REQUIRED ACTION
Nothing is needed except the lines below that run from the one with "Viewport: 649px width, 433px height." through the one with "1366x705 pixels.", repeated exactly.

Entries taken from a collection

········

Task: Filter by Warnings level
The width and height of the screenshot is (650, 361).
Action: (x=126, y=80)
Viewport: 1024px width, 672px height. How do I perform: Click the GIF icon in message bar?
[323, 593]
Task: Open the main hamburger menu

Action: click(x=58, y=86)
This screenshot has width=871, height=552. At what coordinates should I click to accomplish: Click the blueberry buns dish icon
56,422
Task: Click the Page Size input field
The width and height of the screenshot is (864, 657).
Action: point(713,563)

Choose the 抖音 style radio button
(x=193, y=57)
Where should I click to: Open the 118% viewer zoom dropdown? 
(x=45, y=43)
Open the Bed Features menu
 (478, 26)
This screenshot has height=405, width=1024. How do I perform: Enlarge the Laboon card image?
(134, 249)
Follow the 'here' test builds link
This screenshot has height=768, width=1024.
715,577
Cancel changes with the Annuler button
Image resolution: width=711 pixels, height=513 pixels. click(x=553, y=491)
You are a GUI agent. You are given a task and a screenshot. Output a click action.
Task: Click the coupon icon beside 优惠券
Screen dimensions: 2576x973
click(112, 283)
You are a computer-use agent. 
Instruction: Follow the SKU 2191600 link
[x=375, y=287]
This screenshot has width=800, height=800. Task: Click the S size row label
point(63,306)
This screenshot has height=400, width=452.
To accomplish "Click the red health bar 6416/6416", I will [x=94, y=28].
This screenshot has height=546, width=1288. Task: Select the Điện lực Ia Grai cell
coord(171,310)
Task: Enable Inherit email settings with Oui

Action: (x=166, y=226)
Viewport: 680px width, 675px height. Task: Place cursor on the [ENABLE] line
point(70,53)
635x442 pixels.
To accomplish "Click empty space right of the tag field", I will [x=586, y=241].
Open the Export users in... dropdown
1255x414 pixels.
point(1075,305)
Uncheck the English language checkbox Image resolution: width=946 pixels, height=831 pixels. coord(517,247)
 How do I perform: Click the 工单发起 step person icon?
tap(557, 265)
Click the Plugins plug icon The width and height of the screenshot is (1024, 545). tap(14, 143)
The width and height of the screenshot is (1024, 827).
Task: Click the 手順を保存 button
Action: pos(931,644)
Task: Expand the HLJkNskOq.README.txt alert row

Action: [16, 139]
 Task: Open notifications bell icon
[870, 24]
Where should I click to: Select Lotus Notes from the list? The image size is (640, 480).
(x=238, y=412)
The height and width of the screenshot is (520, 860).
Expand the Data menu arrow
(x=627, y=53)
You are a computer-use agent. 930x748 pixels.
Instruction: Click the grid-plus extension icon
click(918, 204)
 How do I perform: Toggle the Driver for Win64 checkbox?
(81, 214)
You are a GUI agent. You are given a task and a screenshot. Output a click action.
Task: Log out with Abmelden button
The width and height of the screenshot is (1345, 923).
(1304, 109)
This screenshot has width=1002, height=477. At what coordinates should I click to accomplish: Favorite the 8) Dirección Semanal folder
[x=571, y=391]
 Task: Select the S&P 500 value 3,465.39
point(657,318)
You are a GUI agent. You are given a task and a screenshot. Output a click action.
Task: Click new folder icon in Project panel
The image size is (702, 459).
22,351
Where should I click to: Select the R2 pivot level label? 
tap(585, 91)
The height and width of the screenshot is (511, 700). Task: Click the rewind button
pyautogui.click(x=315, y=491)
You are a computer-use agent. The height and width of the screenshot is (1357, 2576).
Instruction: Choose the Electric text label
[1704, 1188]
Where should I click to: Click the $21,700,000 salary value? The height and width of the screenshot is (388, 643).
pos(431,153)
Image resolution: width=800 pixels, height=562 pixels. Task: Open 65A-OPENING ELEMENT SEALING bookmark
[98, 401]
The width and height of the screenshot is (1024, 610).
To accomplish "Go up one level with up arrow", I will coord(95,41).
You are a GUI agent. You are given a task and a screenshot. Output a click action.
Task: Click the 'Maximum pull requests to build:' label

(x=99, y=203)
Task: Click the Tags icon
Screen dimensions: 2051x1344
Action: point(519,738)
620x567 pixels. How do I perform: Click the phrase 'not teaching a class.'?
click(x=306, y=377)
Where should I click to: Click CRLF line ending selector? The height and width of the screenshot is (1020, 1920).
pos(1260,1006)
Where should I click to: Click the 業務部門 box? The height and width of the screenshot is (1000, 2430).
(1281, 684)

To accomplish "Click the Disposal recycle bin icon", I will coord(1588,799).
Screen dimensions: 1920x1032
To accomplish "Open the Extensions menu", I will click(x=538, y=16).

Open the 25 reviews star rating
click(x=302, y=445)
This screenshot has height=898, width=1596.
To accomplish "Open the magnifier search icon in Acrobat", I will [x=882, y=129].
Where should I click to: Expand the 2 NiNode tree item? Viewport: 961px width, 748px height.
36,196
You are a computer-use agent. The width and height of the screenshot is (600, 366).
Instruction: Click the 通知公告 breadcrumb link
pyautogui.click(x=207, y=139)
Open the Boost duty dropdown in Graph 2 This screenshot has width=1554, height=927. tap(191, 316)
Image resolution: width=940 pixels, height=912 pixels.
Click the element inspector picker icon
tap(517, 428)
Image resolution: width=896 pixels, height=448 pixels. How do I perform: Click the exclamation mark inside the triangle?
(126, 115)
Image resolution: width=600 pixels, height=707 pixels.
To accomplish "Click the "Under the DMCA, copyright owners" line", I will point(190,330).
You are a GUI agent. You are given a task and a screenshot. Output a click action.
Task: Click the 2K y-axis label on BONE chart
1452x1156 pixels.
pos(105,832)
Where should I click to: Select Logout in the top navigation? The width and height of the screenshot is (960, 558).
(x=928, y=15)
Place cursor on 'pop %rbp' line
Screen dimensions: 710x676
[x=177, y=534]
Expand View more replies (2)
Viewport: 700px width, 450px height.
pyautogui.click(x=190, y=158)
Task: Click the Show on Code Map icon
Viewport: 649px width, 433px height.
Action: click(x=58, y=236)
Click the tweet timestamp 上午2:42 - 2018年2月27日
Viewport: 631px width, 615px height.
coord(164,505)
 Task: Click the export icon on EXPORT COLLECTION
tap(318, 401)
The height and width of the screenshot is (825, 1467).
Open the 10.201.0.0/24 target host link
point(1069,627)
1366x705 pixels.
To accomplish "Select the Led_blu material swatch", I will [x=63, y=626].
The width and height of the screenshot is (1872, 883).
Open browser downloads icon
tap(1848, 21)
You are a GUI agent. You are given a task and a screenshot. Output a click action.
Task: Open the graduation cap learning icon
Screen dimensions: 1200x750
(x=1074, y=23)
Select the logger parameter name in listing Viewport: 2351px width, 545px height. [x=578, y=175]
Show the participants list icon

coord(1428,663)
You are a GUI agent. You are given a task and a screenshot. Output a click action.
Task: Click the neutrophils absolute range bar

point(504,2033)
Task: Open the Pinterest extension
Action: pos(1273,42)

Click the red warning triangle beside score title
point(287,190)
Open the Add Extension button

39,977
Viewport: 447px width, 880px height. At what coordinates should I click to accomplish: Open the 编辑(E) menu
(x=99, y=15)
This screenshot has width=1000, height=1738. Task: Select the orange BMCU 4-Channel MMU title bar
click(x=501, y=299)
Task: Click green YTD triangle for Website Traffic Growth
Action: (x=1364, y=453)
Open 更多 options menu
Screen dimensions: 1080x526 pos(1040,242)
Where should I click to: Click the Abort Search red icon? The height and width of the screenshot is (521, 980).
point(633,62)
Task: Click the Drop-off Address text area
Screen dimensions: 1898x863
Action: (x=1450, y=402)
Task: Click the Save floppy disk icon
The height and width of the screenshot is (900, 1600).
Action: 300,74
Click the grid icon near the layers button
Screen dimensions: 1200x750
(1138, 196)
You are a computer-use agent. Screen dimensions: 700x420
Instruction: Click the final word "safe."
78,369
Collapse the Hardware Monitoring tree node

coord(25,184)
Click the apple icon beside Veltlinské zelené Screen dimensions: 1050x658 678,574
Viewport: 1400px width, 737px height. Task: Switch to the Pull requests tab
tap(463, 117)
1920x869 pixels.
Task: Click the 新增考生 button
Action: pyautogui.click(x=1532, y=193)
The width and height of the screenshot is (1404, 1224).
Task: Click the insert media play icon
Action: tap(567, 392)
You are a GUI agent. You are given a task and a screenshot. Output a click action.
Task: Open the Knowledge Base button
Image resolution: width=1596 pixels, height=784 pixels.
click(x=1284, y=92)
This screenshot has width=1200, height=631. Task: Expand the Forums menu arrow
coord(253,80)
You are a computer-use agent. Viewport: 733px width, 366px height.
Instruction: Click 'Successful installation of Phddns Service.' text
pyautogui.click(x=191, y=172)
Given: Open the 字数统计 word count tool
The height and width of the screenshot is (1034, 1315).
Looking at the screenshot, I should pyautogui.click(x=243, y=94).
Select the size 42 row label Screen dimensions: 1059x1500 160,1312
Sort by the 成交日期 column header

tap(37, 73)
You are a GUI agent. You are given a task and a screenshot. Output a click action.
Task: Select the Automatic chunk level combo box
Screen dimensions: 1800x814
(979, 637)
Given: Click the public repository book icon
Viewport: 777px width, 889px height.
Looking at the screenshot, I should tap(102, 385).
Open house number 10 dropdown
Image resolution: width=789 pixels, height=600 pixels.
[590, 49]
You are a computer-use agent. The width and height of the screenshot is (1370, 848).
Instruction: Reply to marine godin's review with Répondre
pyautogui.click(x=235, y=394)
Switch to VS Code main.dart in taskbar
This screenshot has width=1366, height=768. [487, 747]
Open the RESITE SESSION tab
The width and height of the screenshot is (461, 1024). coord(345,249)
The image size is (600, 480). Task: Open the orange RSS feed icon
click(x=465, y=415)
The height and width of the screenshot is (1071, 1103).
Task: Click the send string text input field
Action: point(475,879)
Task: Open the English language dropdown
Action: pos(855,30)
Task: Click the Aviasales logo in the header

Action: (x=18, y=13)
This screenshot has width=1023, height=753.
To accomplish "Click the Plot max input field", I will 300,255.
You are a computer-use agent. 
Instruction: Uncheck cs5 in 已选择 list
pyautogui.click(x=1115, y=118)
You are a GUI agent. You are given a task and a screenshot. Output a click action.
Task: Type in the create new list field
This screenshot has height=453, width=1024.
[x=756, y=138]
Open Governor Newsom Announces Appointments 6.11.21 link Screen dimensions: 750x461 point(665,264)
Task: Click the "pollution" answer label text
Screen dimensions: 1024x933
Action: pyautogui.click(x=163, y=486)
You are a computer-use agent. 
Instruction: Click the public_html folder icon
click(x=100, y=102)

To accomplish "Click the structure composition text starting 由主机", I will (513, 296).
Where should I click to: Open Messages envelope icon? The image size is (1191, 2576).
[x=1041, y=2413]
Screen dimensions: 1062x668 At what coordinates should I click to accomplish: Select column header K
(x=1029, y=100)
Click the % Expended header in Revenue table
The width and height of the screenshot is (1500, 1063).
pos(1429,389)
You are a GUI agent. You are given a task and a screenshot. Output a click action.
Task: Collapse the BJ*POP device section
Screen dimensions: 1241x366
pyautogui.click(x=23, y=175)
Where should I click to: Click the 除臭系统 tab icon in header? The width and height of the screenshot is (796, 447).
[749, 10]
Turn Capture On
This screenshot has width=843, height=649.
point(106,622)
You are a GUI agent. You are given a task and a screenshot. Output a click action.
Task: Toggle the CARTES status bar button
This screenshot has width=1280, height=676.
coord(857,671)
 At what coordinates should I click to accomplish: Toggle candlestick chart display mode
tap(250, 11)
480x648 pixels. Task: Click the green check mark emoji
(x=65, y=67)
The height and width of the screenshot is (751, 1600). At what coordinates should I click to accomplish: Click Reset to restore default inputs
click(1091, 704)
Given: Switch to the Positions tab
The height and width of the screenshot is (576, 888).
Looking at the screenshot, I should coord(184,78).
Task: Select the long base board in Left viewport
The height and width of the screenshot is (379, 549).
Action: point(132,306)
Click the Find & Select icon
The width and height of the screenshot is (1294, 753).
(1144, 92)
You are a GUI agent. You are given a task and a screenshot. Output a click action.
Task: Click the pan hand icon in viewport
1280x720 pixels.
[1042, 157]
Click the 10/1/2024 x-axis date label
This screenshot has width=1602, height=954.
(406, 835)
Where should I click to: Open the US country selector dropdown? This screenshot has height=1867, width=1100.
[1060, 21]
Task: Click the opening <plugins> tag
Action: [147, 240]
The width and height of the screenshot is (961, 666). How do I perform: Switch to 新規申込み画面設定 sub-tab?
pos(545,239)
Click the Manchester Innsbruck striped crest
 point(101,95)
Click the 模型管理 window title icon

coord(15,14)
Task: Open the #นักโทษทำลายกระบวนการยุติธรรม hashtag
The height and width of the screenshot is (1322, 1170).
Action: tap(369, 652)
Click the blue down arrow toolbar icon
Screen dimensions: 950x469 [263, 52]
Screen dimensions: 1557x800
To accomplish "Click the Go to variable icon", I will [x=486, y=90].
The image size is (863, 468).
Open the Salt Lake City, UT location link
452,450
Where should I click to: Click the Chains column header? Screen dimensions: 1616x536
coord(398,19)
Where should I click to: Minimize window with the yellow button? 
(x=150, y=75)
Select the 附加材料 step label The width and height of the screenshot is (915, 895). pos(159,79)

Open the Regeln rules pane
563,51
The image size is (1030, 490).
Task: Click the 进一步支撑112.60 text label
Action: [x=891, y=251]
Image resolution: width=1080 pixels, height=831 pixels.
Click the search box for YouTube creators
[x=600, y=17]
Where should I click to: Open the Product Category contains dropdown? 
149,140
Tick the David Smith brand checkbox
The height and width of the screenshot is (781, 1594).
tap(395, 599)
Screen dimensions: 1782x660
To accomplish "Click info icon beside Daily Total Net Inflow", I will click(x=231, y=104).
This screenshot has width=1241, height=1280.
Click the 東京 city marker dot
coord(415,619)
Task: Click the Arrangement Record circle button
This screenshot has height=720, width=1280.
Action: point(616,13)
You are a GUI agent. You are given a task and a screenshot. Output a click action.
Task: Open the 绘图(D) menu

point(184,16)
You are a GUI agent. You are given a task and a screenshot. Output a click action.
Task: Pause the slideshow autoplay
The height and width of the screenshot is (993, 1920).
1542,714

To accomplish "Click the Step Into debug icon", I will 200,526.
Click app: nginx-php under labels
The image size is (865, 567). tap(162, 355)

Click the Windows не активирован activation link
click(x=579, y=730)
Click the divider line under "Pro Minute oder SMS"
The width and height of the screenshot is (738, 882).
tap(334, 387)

········

SOLVED PROBLEM
Viewport: 649px width, 433px height.
Action: click(x=58, y=236)
Click the tweet timestamp 上午2:42 - 2018年2月27日
Viewport: 631px width, 615px height.
coord(164,505)
 Task: Click the export icon on EXPORT COLLECTION
tap(318, 401)
The height and width of the screenshot is (825, 1467).
Open the 10.201.0.0/24 target host link
point(1069,627)
1366x705 pixels.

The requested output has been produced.